Saved data entries ::
◆ ◆ ◆ ◆ ◆ ◆ ◆

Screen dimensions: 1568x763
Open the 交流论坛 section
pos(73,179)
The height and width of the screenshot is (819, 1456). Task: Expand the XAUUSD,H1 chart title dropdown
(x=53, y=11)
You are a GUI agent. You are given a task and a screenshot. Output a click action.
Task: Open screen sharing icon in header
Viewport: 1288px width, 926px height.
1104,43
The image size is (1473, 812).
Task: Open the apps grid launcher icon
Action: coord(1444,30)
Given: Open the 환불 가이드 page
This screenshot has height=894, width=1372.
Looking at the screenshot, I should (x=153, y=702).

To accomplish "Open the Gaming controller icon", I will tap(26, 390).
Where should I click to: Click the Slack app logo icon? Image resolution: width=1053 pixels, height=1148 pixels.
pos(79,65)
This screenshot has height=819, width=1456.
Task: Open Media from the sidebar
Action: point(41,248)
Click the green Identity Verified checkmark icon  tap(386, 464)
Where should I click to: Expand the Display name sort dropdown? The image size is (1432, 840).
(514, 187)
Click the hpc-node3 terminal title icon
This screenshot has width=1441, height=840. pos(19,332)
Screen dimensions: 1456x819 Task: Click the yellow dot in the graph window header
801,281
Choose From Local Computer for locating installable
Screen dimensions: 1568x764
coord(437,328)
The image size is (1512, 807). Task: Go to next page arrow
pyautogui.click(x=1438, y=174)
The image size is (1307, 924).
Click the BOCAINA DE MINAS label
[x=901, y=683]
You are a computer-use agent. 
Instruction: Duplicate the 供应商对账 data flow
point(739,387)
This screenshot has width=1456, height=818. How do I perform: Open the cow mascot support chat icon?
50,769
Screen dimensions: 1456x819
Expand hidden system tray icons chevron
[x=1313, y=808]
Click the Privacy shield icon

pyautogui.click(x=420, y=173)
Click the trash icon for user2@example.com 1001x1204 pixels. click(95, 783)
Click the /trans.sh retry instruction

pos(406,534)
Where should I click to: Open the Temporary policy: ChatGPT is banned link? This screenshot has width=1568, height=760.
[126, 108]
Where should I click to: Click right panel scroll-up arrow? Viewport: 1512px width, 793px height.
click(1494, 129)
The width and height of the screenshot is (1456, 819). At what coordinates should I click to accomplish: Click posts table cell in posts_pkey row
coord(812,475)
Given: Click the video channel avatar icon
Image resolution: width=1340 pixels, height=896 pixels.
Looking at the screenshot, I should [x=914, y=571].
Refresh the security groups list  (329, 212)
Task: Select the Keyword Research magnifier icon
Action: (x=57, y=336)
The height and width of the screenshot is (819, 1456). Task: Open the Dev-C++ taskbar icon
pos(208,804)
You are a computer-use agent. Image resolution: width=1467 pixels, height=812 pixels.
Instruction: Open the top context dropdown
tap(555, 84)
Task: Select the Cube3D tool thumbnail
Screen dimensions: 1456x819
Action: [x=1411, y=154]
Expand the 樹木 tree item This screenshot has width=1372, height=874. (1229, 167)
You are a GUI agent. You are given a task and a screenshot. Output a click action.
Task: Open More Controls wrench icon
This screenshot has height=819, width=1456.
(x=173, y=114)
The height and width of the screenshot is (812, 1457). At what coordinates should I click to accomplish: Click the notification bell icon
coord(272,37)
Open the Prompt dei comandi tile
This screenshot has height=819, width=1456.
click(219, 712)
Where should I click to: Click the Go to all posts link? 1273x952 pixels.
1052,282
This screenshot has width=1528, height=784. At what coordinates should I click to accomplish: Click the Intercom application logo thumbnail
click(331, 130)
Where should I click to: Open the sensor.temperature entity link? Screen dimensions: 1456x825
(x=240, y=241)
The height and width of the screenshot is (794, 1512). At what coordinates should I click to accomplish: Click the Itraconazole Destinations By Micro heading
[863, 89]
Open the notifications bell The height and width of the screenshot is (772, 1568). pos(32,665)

◆ ◆ ◆ ◆ ◆ ◆ ◆

WHAT YOU WILL DO ::
Whenever a line of the data holds the string "agent", pick that line out.

SOLUTION BELOW ::
You are a GUI agent. You are given a task and a screenshot. Output a click action.
You are a computer-use agent. 
You are a computer-use agent. Image resolution: width=1467 pixels, height=812 pixels.
You are a GUI agent. You are given a task and a screenshot. Output a click action.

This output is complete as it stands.